Car Henry-Louis de la Grange a réussi à s'imposer comme le spécialiste incontesté et intarissable sur la vie et l'oeuvre de Gustav Mahler (1860-1911). Les Editions Fayard eurent la bonne idée et le courage de soutenir l'entreprise titanesque de l'auteur qui réussit à nous convaincre qu'il nous fallait savoir jusqu'à la manière dont Mahler nouait sa cravate, selon le bon mot de l'un des membres éminents de la Nouvelle École de Vienne.
Henry-Louis de la Grange a alors satisfait notre curiosité au-delà de ce que nous pouvions espérer. J'étais à l'époque parmi ceux qui ne demandaient que cela : tout apprendre et finir par tout savoir sur Mahler, de ses premiers pas auprès d'un père au caractère difficile mais qu'il sut convaincre qu'il avait un rôle à jouer dans la création musicale à sa mort plutôt prématurée alors qu'il n'avait même pas cinquante-et-un ans.

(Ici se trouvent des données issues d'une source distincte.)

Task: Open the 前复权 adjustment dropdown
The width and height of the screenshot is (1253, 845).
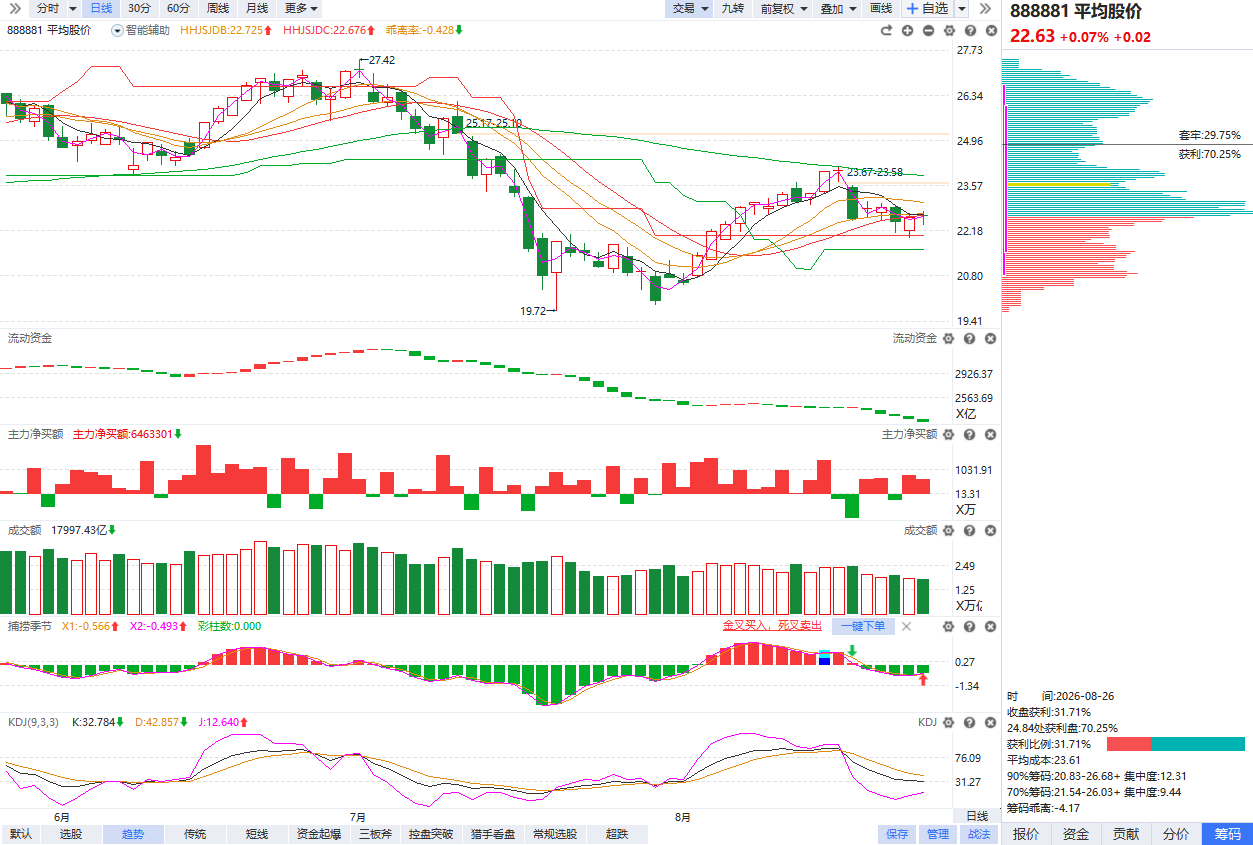Action: (x=782, y=8)
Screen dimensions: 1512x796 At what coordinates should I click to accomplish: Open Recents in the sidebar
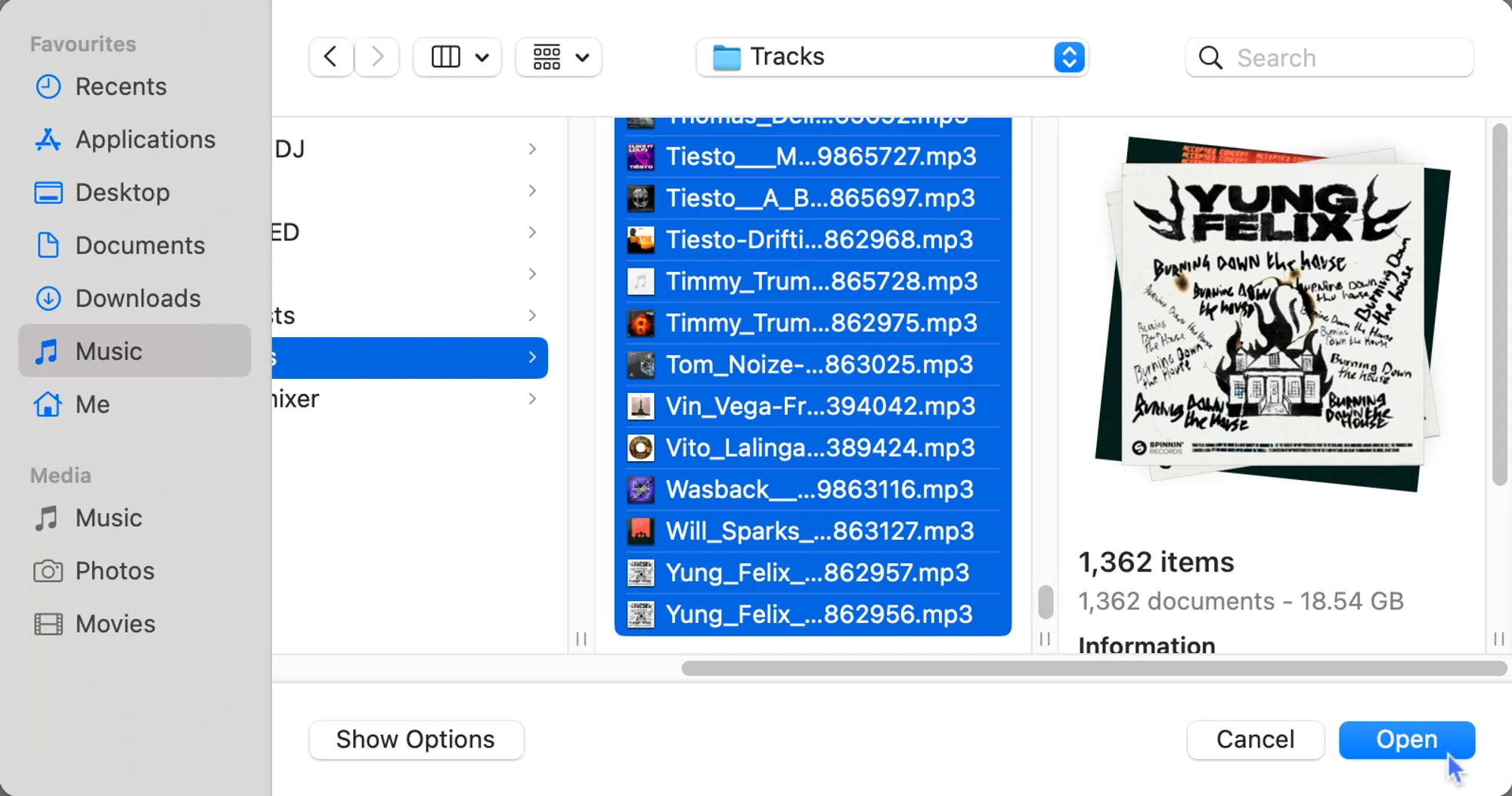121,87
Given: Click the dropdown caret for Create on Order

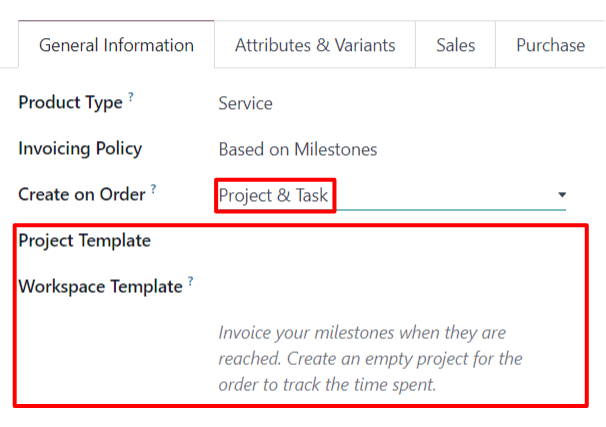Looking at the screenshot, I should pyautogui.click(x=562, y=194).
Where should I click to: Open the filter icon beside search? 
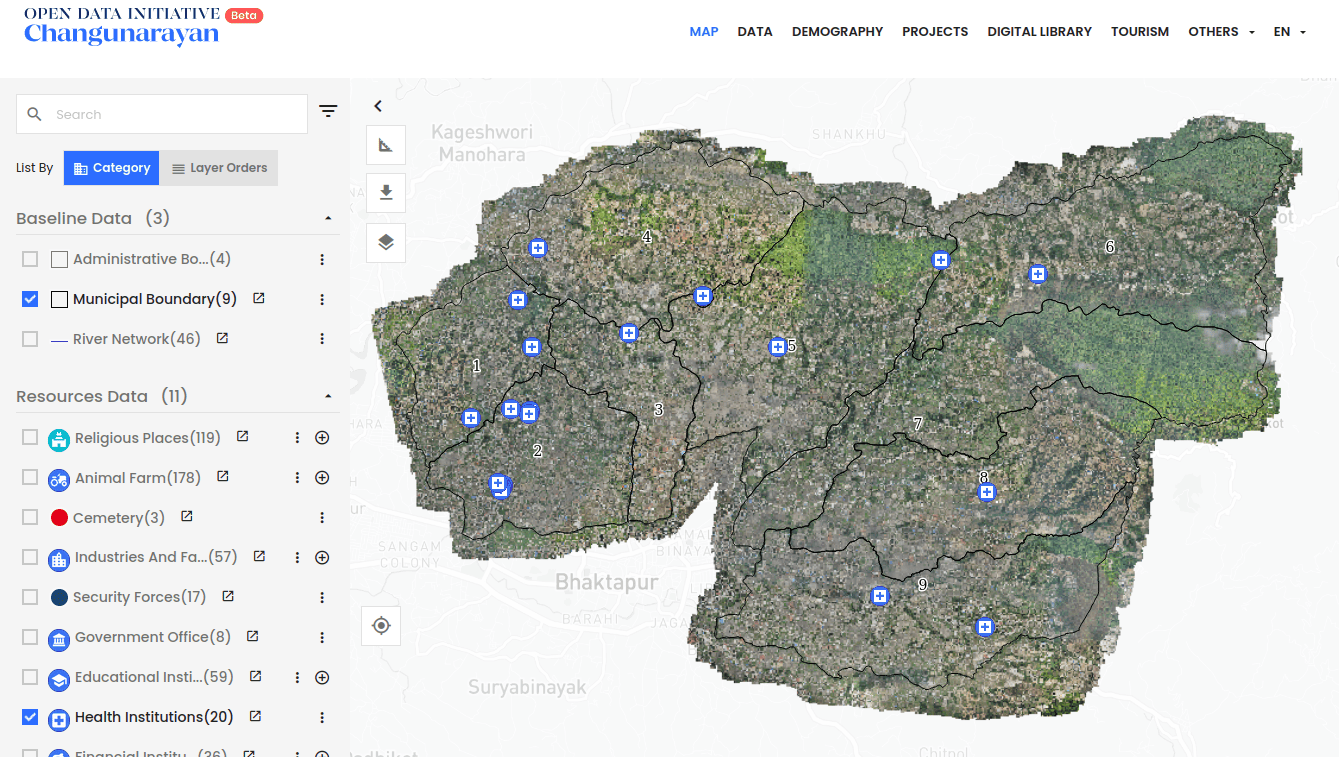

C'était immense : nous avions toute la double vie de Mahler dans le détail, celle du chef d'orchestre et directeur d'opéra, dont la réputation ne fit que croître mais qui connut aussi beaucoup de déboires, et celle du compositeur qui ne réussit pas à s'imposer vraiment avant la création de sa Huitième Symphonie à Munich en septembre 1910. Au fil des pages, nous pouvions lire les réactions des critiques dans les journaux en réaction aussi bien aux interprétations par Mahler des grandes oeuvres des répertoires lyriques et symphoniques, qu'aux concerts au cours desquels Mahler créait ou donnait ses propres oeuvres. Il eut des ennemis acharnés et des soutiens enthousiastes, et des lauriers lui ont parfois été décernés, mais au total il fut quand même, de son vivant, plus souvent étrillé qu'il ne fut encensé. le doute ou le désespoir le guettèrent à certains moments, et,malgré tout, il crut obstinément en son étoile. La phrase :est connue : "Mon temps viendra", qui annonçait des lendemains bien meilleurs, mais ceux-ci ne devaient arriver qu'après la Seconde Guerre mondiale, en raison de la folle barbarie nazie et de la vague d'antisémitisme connue en Europe pendant la première moitié du Xxème siècle.
Une autre phrase du compositeur permet de comprendre pourquoi son oeuvre subit un long purgatoire : "La tradition,
c'est de la négligence". Mahler était un pont entre l'ancien et le moderne, l'âge classique et le XXeme siècle, passant par ce que l'on a appelé par commodité le post-romantisme, bousculant au passage bien des habitudes et des manières de percevoir et de concevoir les choses, et heurtant bien des oreilles par des sonorités volontairement dissonantes et disharmonieuses ou "cacophoniques", passant du sublime au trivial, et inversement. Aujourd'hui, nous sommes habitués, plus rien ne nous surprend (et pourtant non, tout nous surprend encore, même si, à présent, Mahler est devenu lui aussi un "classique", continuateur de Beethoven, Schumann et Brahms. Son oeuvre s'impose à nous plus facilement que celles de Bruckner ou de Sibelius, même si cela est un peu injuste pour les deux autres. Elle dépassemême peut-être, en esthétisme et dans la profondeur du langage musical comme de l'intention créatrice et le génie celle de Richard Strauss, compositeur symphonique et lyrique, encore que Mahler n'ait jamais abordé l'opéra autrement que par des esquisses de jeunesse ou dans le complément apporté à une oeuvre intéressante mais méconnue de Weber, Die Drei Pintos.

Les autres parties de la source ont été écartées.